Results: As one can see in Table 1, in half of the examined cases, DCNN significantly outperforms CNN. In the remaining cases, where the difference is statistically insignificant, DCNN still usually performs better than CNN, the only exception is the experiment with Net2 on the ArrowHead dataset. These results indicate that the proposed dynamic convolution may indeed improve the accuracy of convolutional neural networks.

Discussion: We point out that both Net1 and Net2 contain max pooling layers. Therefore, our results also demonstrate that “usual” convolution with max pooling was not able to account for all the temporal distortions that are present in the data. This is inline with our expectations based on our analysis in Sect. 3.1 where we discussed the rigidity of the dot product and pointed out that max pooling only has a limited ability to account for translations, however, it can not take elongations into account.

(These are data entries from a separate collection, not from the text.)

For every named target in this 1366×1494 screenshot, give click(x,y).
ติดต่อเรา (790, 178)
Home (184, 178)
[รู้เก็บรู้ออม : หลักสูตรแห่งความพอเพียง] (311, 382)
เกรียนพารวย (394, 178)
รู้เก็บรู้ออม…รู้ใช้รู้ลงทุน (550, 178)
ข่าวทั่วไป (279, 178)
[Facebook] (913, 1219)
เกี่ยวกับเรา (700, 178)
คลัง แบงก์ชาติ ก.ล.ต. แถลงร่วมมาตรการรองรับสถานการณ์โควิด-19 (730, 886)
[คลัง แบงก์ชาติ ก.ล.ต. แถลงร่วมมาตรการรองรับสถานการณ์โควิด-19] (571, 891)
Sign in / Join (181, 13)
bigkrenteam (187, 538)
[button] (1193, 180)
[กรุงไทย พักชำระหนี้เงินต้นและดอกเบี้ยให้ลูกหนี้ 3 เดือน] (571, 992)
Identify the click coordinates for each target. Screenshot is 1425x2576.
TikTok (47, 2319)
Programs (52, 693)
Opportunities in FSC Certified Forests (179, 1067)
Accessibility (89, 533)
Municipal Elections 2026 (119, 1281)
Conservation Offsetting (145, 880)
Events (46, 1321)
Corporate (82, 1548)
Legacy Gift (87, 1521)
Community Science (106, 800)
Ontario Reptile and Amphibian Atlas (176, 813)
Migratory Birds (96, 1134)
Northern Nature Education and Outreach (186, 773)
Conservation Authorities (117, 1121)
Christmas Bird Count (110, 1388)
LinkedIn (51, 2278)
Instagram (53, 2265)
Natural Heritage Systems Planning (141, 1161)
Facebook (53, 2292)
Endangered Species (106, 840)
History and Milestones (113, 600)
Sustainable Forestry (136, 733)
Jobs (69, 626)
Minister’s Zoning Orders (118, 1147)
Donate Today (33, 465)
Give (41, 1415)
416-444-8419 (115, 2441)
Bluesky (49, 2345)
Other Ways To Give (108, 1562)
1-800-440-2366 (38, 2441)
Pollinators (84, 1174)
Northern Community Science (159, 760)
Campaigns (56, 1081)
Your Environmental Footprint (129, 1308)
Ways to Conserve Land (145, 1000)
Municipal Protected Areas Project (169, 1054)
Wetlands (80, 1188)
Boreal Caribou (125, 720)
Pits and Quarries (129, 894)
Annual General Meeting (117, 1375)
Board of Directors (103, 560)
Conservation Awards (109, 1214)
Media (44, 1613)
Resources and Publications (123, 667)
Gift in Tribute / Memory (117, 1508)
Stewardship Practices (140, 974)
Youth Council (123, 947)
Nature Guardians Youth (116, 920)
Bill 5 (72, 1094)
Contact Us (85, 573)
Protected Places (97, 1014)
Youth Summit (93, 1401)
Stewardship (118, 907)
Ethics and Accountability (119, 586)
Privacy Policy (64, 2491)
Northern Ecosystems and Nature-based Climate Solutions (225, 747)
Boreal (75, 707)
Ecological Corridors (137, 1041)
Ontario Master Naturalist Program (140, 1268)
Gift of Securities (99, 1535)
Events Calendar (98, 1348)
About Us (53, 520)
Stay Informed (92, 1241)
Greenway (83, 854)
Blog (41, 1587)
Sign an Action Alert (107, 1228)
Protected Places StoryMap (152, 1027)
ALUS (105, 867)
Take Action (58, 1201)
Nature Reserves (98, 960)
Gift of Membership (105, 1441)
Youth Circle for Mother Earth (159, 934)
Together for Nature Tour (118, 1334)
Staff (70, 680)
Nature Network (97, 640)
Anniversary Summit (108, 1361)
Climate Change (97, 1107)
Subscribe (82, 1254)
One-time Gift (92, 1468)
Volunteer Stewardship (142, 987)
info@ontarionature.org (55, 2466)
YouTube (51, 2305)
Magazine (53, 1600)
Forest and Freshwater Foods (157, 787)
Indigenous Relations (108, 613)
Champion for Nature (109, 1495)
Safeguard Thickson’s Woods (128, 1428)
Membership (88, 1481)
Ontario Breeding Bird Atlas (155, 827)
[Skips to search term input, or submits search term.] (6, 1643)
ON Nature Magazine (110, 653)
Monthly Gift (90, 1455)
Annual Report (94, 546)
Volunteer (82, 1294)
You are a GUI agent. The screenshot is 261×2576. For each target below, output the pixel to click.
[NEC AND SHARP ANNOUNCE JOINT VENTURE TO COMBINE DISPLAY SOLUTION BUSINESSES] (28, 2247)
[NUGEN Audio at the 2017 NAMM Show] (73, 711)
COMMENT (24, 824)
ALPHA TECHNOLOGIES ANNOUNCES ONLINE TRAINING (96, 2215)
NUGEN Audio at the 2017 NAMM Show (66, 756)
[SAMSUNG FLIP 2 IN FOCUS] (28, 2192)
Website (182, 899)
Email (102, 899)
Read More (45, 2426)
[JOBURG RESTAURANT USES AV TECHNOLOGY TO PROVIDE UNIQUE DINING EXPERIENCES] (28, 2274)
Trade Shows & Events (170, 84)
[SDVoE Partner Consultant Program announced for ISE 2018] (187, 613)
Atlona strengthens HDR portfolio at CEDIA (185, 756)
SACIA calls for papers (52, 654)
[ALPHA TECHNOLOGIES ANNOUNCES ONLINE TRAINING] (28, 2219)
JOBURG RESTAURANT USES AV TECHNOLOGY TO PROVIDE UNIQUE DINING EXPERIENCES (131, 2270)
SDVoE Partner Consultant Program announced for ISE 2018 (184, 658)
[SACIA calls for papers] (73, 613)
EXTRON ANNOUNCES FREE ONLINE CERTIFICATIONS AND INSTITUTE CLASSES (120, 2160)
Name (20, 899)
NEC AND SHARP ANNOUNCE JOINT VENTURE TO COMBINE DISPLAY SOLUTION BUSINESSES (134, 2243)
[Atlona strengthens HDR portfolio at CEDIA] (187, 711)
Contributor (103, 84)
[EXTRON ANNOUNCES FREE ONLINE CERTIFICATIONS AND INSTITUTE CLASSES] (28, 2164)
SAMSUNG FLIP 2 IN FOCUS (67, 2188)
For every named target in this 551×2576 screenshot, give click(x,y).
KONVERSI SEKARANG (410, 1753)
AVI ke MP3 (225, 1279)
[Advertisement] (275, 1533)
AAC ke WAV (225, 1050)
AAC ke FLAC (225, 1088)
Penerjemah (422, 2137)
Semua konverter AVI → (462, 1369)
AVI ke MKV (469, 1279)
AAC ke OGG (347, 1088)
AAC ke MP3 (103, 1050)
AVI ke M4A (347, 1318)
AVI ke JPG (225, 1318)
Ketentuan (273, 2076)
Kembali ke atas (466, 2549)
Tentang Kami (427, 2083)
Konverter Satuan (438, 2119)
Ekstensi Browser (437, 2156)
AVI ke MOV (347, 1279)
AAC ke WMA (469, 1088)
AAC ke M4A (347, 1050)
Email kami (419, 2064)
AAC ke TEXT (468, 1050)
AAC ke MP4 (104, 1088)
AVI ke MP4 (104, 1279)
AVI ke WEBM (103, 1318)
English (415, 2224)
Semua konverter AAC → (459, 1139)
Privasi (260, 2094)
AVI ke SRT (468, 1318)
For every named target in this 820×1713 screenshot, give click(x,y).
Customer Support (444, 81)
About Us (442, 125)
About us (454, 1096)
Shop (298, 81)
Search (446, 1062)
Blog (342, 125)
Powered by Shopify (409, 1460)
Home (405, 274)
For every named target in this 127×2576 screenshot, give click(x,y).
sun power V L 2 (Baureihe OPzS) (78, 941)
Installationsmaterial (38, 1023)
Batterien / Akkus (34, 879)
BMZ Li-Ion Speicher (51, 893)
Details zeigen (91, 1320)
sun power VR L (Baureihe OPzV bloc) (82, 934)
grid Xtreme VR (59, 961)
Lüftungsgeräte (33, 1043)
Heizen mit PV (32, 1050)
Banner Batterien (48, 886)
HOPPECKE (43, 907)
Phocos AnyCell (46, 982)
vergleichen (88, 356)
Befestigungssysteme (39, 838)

Training Time and Complexity: The method to train DCNN consists of two phases: in the first (pretrain) phase, a CNN is trained; whereas in the second phase, the weights of DCNN (except for the weights of the dynamic convolutional layer) are learned. Therefore, the overall training time is roughly twice of the training time of a single CNN. However, as pointed out in Sect. 3.2, the activation of the dynamic convolutional layer may be precomputed, i.e., it needs to be computed only once, even if the network is trained for many epochs in the second phase. Therefore, the second phase of training may actually be slightly faster than the training of an analogous CNN.

In the sense of complexity theory, under the assumptions that the number of convolutional filters in the dynamic convolutional layer is a constant, the sizes of each of them is a (small) constant and the length of time series is constant as well, the time required for computation of the activation of the dynamic convolutional layer is constant which does not change the complexity of training in the sense of algorithm theory. Also training two networks instead of one, is just a multiplication by a constant factor of 2 which again does not change the complexity in the sense of algorithm theory. Therefore, the theoretical complexity of training DCNN is the same as training a “usual” CNN.

5 Conclusions and Outlook

In this paper we introduced dynamic convolution as an alternative to the “usual” convolution operation. Dynamic convolutional layers can be used within various neural networks. We performed experiments in context of time series classification on publicly available real-world datasets. The results are very promising: they show that dynamic convolution is indeed competitive with “usual” convolution, moreover, the neural networks using dynamic convolutional layers systematically, often statistically significantly, outperform analogous neural networks with “usual” convolutional layers. In principle, the proposed neural networks with dynamic convolution may be used for any time series classification tasks, such as handwriting recognition, signature verification, ECG-based diagnosis of various heart diseases, etc. In order to assist reproduction of our work and to promote using dynamic convolutional layers in various applications, we published our codes.

As future work, we plan to perform experiments with additional neural network architectures, such as deeper neural network, or networks with residual connections. Moreover, in order to examine the generality of our results, we plan to experiment with further datasets as well.